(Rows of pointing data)
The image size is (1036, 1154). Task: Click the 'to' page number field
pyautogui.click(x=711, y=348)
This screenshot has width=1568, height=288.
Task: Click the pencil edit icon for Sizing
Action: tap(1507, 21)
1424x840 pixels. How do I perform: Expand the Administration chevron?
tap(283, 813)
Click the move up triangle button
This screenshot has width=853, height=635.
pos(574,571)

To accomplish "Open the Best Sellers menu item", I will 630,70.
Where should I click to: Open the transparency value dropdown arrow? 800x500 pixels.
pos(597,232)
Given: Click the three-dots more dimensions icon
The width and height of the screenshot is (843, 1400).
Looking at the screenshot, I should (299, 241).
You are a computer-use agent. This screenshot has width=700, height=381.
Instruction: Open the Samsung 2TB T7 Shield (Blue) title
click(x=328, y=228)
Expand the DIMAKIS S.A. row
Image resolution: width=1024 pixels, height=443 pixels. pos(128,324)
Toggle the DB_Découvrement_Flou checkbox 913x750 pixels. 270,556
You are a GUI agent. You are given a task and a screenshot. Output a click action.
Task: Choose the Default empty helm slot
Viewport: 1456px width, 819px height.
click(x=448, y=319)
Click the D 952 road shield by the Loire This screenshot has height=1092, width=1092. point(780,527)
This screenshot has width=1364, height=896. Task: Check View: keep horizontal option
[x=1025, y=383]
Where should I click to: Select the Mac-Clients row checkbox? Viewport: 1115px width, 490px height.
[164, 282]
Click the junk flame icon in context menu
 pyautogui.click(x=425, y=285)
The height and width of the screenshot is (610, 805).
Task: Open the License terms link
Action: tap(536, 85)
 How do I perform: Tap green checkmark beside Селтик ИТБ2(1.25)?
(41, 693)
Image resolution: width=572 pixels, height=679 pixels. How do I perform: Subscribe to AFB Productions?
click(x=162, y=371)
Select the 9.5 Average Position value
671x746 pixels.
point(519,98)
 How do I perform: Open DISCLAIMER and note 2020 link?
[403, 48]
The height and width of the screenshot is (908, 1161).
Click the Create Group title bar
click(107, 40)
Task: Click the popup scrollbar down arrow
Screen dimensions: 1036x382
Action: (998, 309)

[SET EXERCISE]
Change every "How do I perform" in the rows above to "How can I", and leave everything else as it is.

[TASK OUTPUT]
The image size is (1036, 1154). Task: Click the 'to' page number field
pyautogui.click(x=711, y=348)
This screenshot has width=1568, height=288.
Task: Click the pencil edit icon for Sizing
Action: tap(1507, 21)
1424x840 pixels. How can I: Expand the Administration chevron?
tap(283, 813)
Click the move up triangle button
This screenshot has width=853, height=635.
pos(574,571)

To accomplish "Open the Best Sellers menu item", I will 630,70.
Where should I click to: Open the transparency value dropdown arrow? 800x500 pixels.
pos(597,232)
Given: Click the three-dots more dimensions icon
The width and height of the screenshot is (843, 1400).
Looking at the screenshot, I should (299, 241).
You are a computer-use agent. This screenshot has width=700, height=381.
Instruction: Open the Samsung 2TB T7 Shield (Blue) title
click(x=328, y=228)
Expand the DIMAKIS S.A. row
Image resolution: width=1024 pixels, height=443 pixels. pos(128,324)
Toggle the DB_Découvrement_Flou checkbox 913x750 pixels. 270,556
You are a GUI agent. You are given a task and a screenshot. Output a click action.
Task: Choose the Default empty helm slot
Viewport: 1456px width, 819px height.
click(x=448, y=319)
Click the D 952 road shield by the Loire This screenshot has height=1092, width=1092. point(780,527)
This screenshot has width=1364, height=896. Task: Check View: keep horizontal option
[x=1025, y=383]
Where should I click to: Select the Mac-Clients row checkbox? Viewport: 1115px width, 490px height.
[164, 282]
Click the junk flame icon in context menu
 pyautogui.click(x=425, y=285)
The height and width of the screenshot is (610, 805).
Task: Open the License terms link
Action: tap(536, 85)
 How can I: Tap green checkmark beside Селтик ИТБ2(1.25)?
(41, 693)
Image resolution: width=572 pixels, height=679 pixels. How can I: Subscribe to AFB Productions?
click(x=162, y=371)
Select the 9.5 Average Position value
671x746 pixels.
point(519,98)
 How can I: Open DISCLAIMER and note 2020 link?
[403, 48]
The height and width of the screenshot is (908, 1161).
Click the Create Group title bar
click(107, 40)
Task: Click the popup scrollbar down arrow
Screen dimensions: 1036x382
Action: (998, 309)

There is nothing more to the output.